> _Aim of the exercise_
Which lines of the listing hold the string "agent"? Show each of them.

> _The records_
☆ ☆ ☆

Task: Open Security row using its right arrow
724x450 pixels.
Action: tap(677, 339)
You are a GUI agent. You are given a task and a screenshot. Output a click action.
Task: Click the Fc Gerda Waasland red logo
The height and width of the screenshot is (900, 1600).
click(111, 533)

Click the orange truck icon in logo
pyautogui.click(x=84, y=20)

☆ ☆ ☆

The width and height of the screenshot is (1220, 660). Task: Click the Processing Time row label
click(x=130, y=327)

☆ ☆ ☆

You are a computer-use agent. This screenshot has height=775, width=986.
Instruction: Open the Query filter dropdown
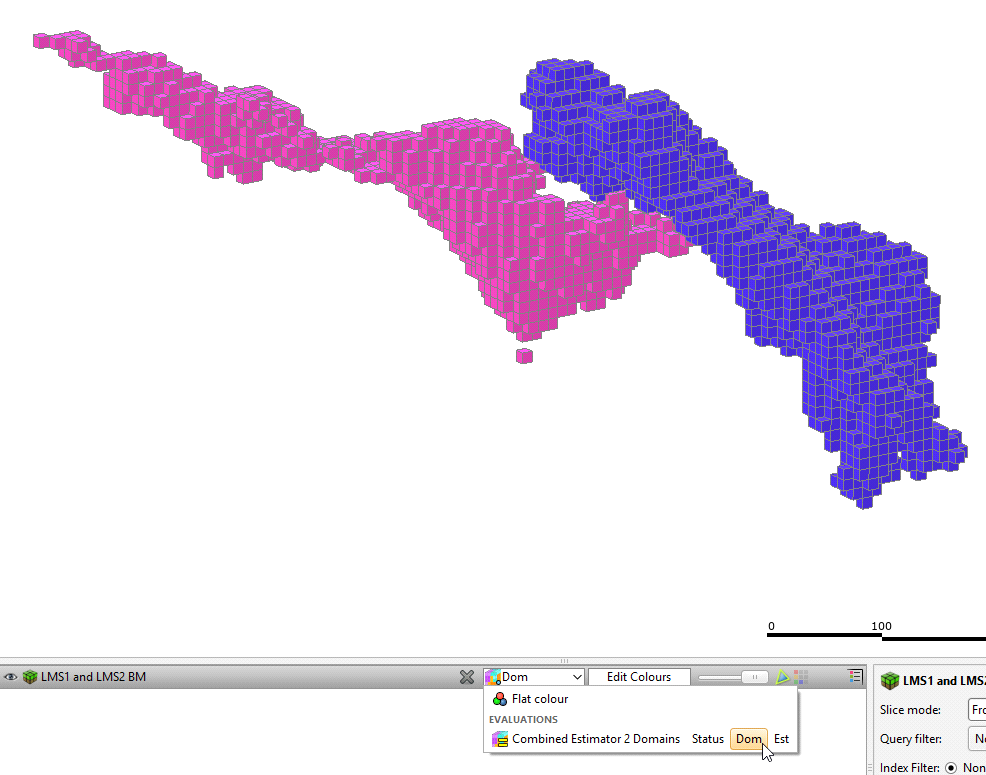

☆ ☆ ☆

> _Exercise output_
You are a GUI agent. You are given a task and a screenshot. Output a click action.
You are a computer-use agent. This screenshot has height=775, width=986.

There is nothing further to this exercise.